# [To do]
Give the total of lines holding the word "computer" in the records below, and nothing else.

# [Listed entries]
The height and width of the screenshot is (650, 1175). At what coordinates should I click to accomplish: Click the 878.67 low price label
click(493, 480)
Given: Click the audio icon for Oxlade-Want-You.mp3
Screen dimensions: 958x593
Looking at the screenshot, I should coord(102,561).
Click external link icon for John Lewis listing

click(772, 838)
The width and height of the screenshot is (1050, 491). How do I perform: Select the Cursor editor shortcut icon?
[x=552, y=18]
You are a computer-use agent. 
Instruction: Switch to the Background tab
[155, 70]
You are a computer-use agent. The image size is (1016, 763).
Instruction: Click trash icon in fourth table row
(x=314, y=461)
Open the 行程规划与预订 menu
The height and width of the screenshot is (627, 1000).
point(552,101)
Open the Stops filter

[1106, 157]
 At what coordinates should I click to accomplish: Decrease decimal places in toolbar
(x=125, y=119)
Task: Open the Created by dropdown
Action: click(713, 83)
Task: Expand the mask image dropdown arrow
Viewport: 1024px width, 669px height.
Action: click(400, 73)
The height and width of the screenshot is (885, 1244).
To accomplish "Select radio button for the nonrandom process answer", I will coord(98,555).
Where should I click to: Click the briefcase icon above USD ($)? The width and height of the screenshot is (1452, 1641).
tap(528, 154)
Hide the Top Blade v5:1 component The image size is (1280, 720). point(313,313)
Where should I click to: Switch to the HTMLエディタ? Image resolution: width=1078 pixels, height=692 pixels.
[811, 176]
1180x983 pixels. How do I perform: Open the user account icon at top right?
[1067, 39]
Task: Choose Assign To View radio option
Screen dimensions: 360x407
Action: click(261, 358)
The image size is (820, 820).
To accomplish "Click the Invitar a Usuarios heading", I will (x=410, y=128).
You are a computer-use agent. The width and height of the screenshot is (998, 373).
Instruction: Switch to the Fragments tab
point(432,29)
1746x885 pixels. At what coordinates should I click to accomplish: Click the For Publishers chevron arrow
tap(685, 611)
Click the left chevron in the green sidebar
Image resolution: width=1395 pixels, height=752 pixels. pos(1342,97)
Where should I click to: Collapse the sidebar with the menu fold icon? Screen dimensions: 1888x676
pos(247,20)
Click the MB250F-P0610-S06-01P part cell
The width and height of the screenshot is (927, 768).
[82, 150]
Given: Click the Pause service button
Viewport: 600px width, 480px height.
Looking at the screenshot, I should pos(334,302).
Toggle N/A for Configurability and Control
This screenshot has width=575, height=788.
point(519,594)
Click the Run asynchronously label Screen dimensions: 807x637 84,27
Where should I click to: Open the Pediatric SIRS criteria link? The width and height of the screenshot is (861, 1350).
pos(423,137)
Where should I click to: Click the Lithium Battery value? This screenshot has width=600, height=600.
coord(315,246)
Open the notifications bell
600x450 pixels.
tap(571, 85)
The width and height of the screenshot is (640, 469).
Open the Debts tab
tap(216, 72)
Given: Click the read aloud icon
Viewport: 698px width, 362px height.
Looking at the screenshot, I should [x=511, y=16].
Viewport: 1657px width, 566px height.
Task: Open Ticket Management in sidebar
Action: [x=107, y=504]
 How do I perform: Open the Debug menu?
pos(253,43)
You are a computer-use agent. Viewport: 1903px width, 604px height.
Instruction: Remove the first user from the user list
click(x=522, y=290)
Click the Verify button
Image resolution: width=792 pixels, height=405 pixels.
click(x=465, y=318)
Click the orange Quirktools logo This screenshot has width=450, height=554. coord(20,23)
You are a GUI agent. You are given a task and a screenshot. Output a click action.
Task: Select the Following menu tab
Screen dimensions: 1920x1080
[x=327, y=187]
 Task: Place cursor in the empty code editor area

# [Your response]
4